Speaking with reporters in parliament, Conte explained he was waiting to meet EU Commission President Jean-Claude Juncker to fully address the problem.

"I will see Juncker on Saturday evening, and we will have the chance to extensively discuss the issue," the prime minister said.

However, he stated his populist coalition government remained positive that the budget was "in the interest of Italy and of Europe as well," Ansa reported.

Later on Facebook, the prime minister added that his government was "ready to a constructive dialogue with the European Commission".

"I will bring with me to Brussels a detailed plan of our reforms, and with particular regard to our plan for material and immaterial infrastructures."

Another reaction came from deputy Prime Minister and Interior Minister Matteo Salvini, who is the leader of right-wing governing League. He argued on Facebook that Italy pays more than what it receives from the EU each year.
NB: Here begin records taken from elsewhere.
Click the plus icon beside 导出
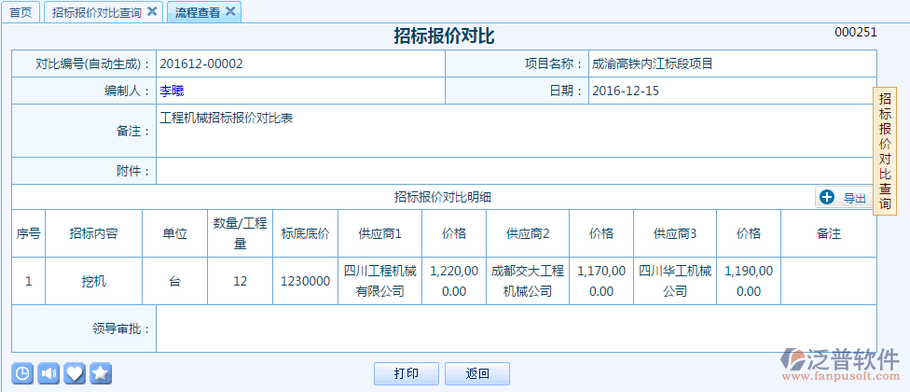The height and width of the screenshot is (392, 910). [x=826, y=198]
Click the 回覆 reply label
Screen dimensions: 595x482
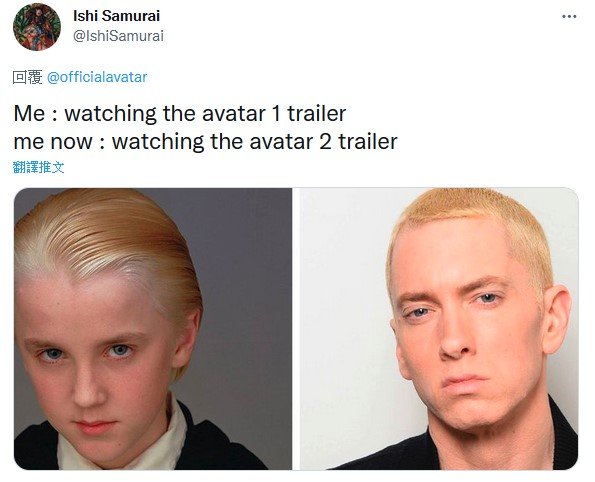tap(27, 77)
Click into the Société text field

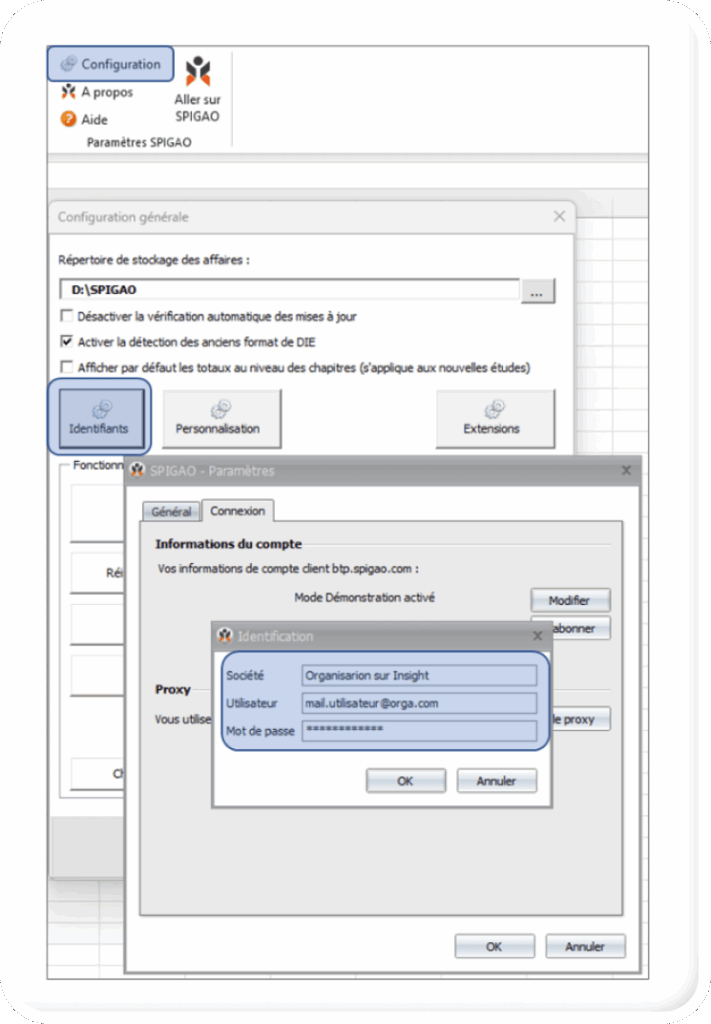pyautogui.click(x=418, y=676)
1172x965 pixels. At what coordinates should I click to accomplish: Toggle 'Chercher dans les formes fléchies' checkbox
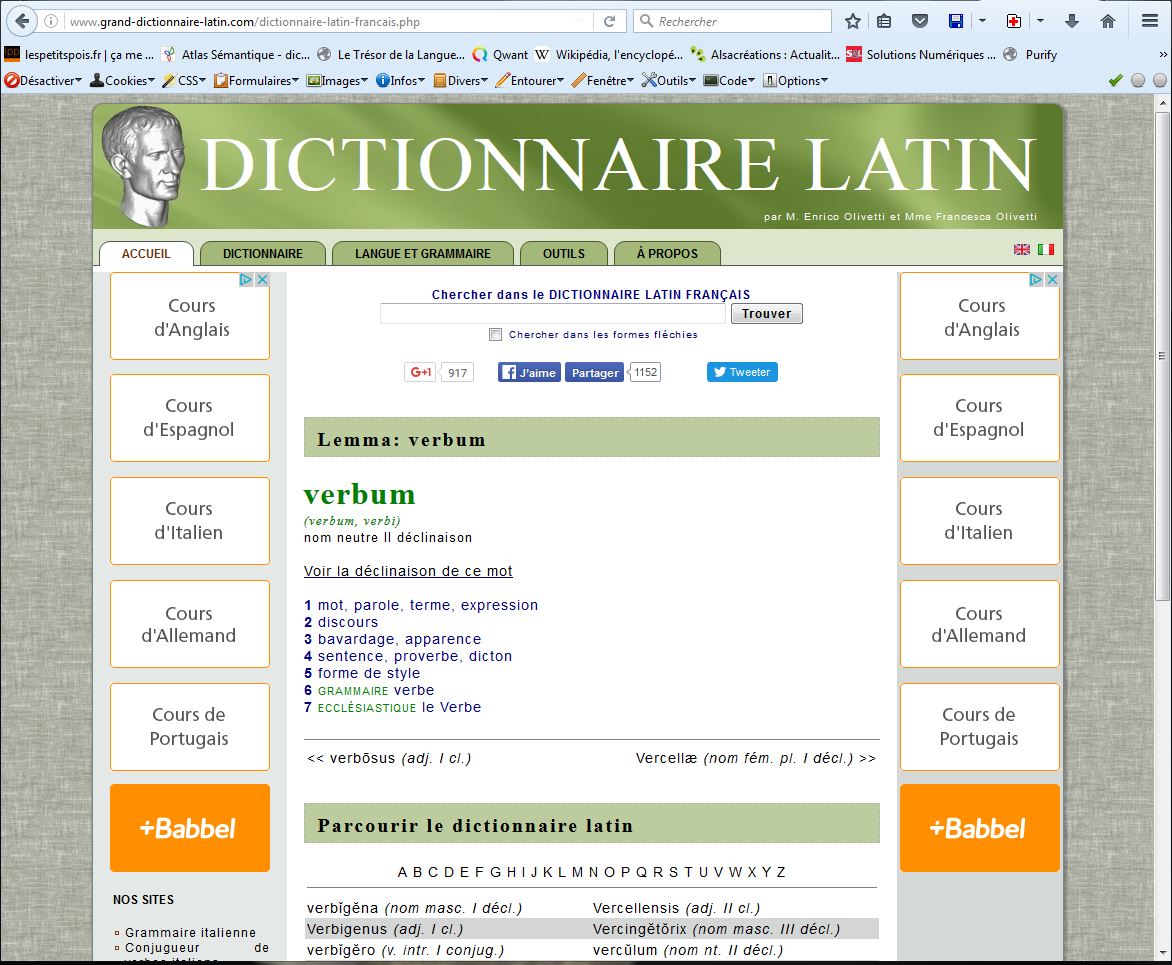click(x=495, y=335)
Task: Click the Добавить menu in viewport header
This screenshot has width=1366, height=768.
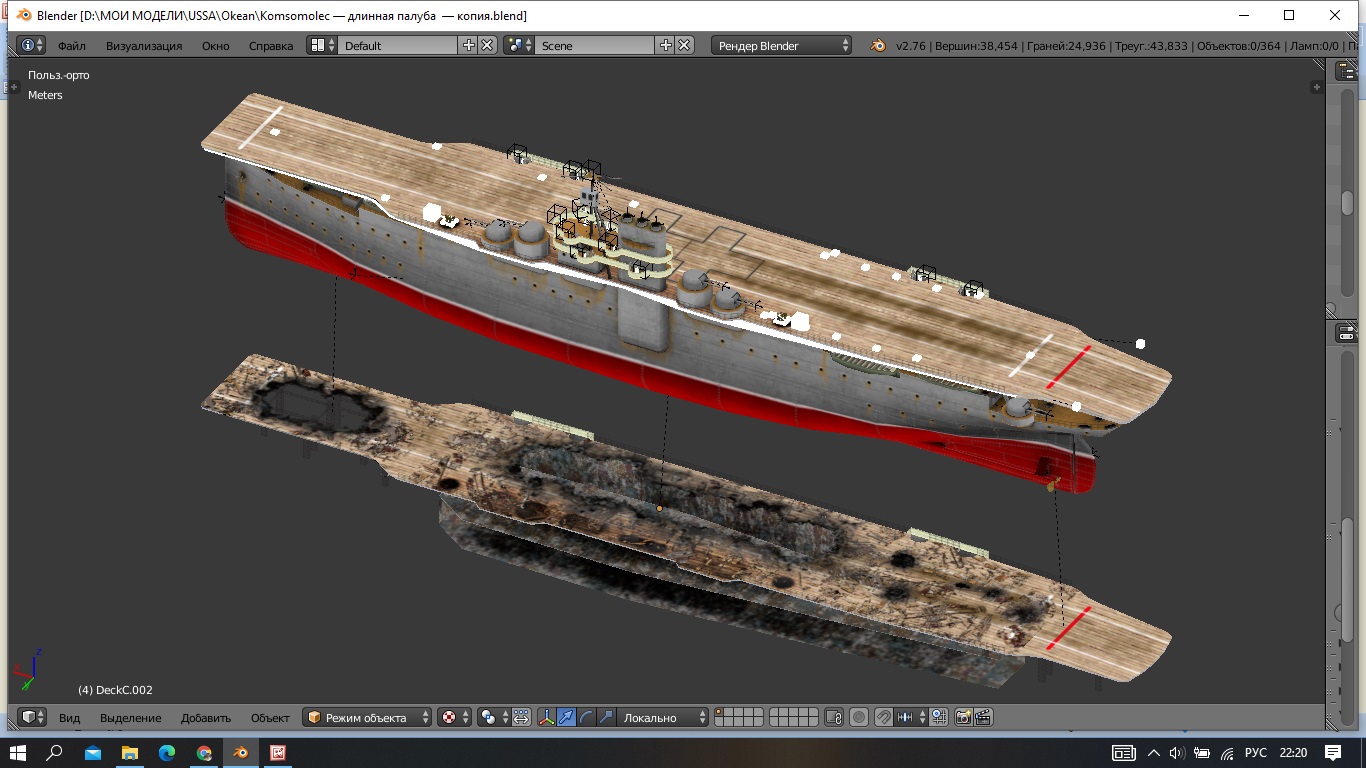Action: [x=206, y=718]
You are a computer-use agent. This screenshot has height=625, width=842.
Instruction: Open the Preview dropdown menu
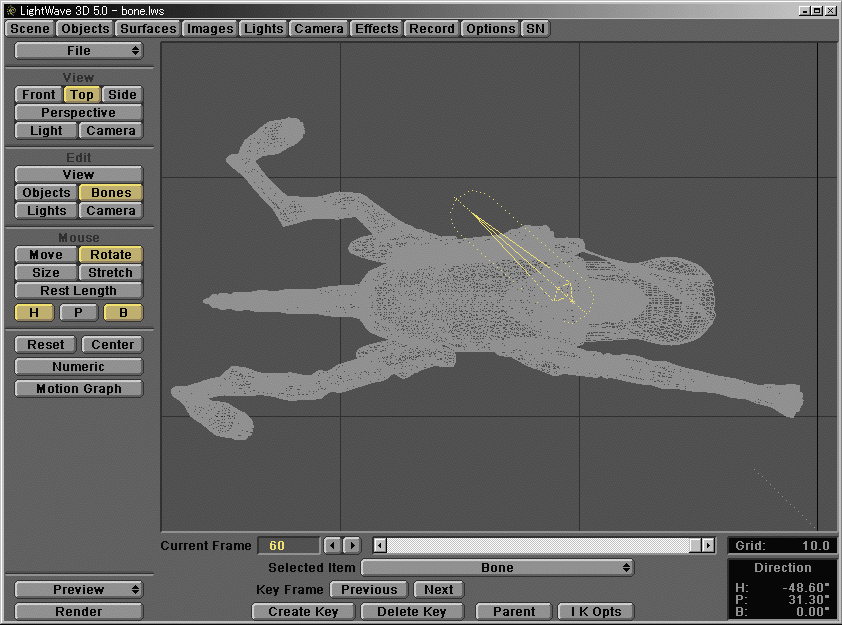pos(78,589)
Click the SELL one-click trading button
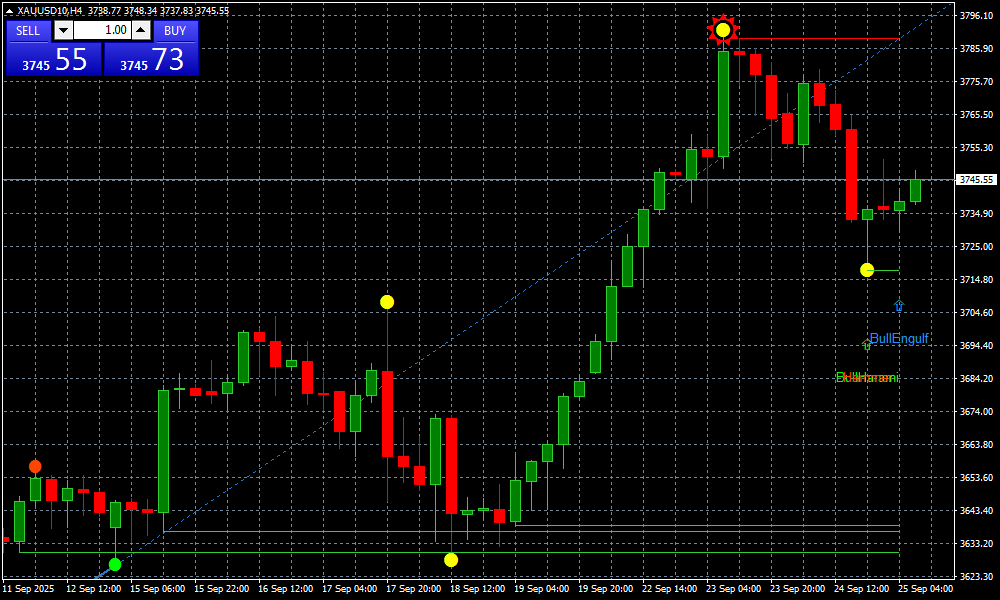Viewport: 1000px width, 600px height. click(x=28, y=31)
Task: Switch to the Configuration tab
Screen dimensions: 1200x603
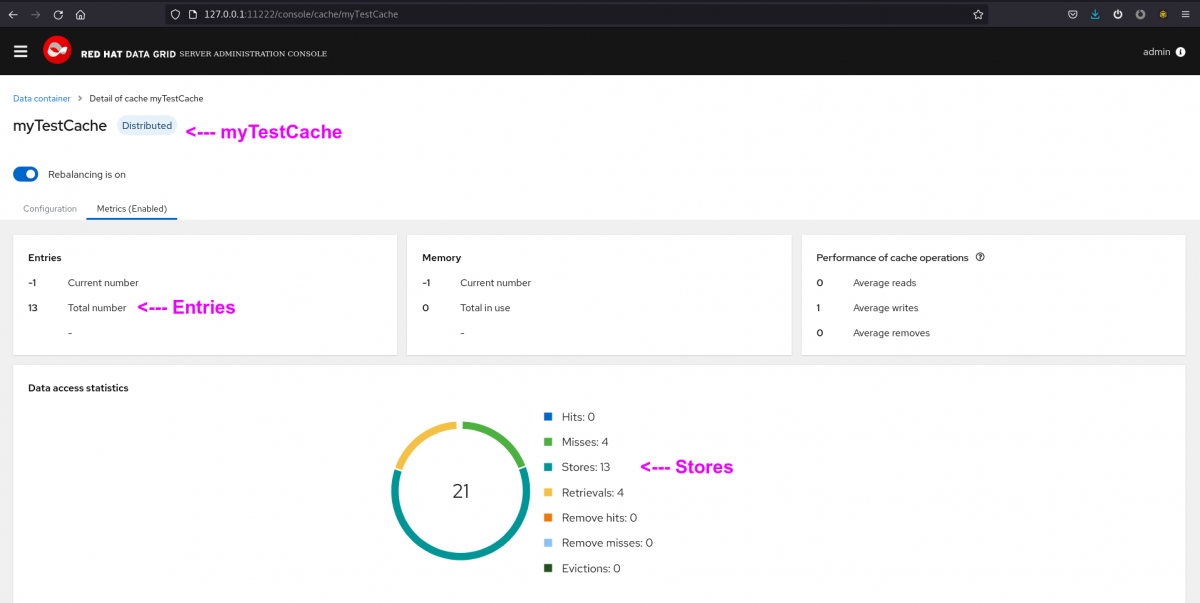Action: pos(50,209)
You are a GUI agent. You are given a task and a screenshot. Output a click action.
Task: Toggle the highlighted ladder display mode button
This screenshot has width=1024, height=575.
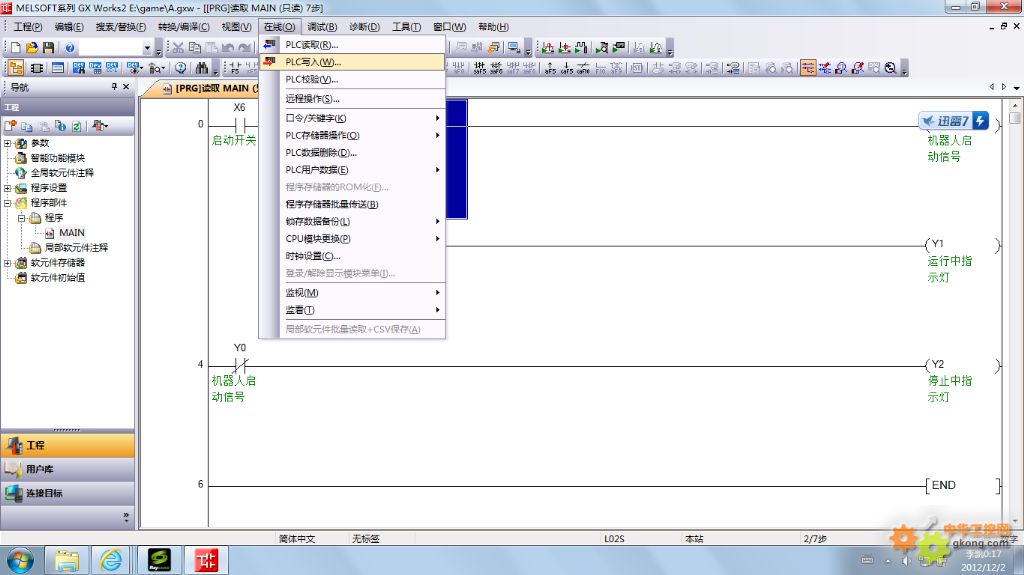[x=808, y=68]
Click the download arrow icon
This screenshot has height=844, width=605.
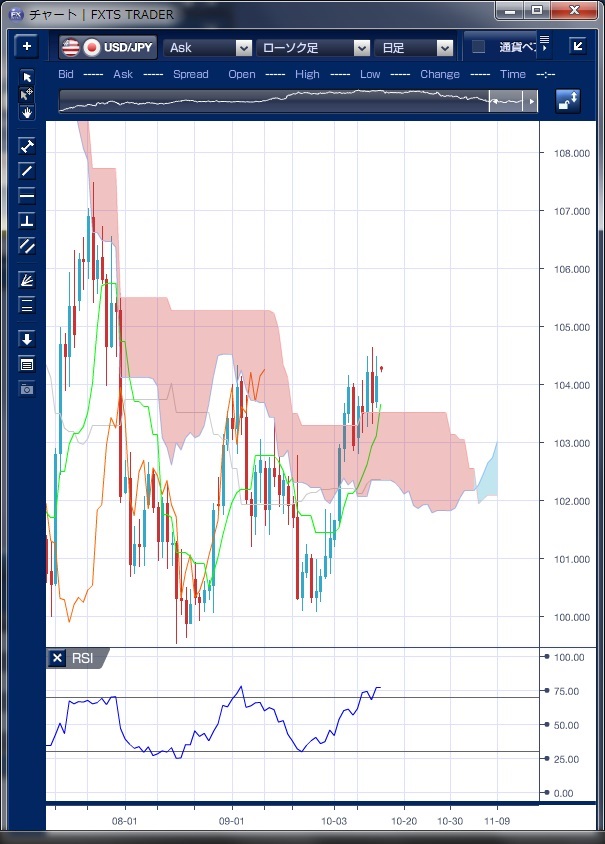27,339
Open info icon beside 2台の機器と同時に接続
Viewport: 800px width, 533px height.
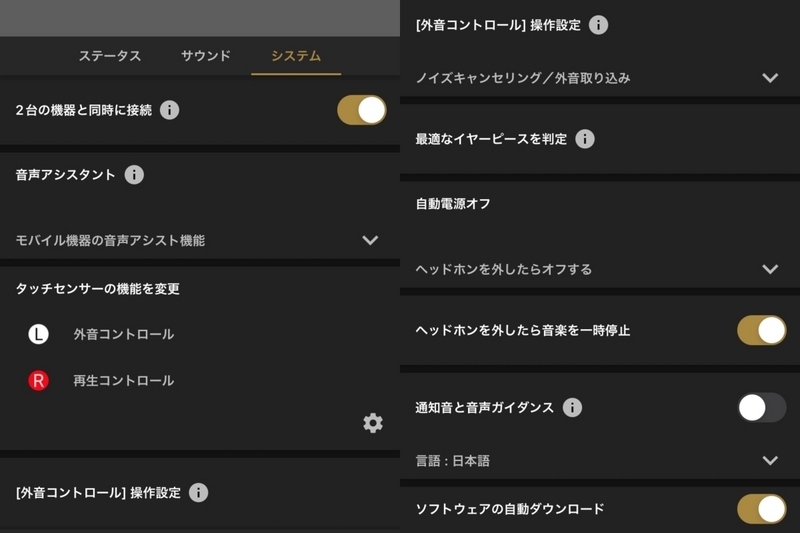click(169, 110)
Indeed, Italy contributed 12 billion euros to the EU budget and received 9.7 billion in 2017, according to EU statistics. In 2016, it contributed 13.9 billion euros, while the EU spending on the country was 11.5 billion.

Salvini also dismissed some media reports suggesting he was ready to review the budget, and instead confirmed the deficit target of 2.4 percent of gross domestic product (GDP) -- as foreseen in the controversial draft -- was not to be discussed.

The EU Commission's announcement of disciplinary procedure on Wednesday did not really come as unexpected for the Italian government, based on a coalition between Salvini's League and populist Five Star Movement.

As requested to all countries in the bloc, Italy firstly presented its national draft budget to the EU on Oct. 16. The EU Commission on Oct. 23 warned the draft showed "a particularly serious non-compliance" and, with an unprecedented move, rejected the plan.

Rome then presented a slightly revised draft on Nov. 13, with minor adjustments but no changes in key economic and fiscal targets.

Overall, the draft budget was outlined in order to deliver major promises made by the two governing parties in the campaign ahead of March elections: most of all, a universal income, a rollback from a 2011 pension reform that increased retirement age, and a rise in public spending to revamp economy.

As a result, the cabinet put the deficit at 2.4 percent of GDP in 2019, and at 2.1 percent in 2020.

Authorities in Brussels said Rome's growth projections were too optimistic, and forecast Italy's deficit would reach 2.9 percent in 2019, and 3.1 percent in 2020, which would be beyond the 3.0 percent EU ceiling.

This would impact negatively on the sustainability of Italy's public finances, according to Brussels. EU fiscal rules in fact demand a reduction of public debt from each member country, if above 60 percent of GDP.

Italy's debt was 131 percent of GDP in 2017, the second largest ratio within the bloc after Greece (1 euro = 1.14 U.S. dollars).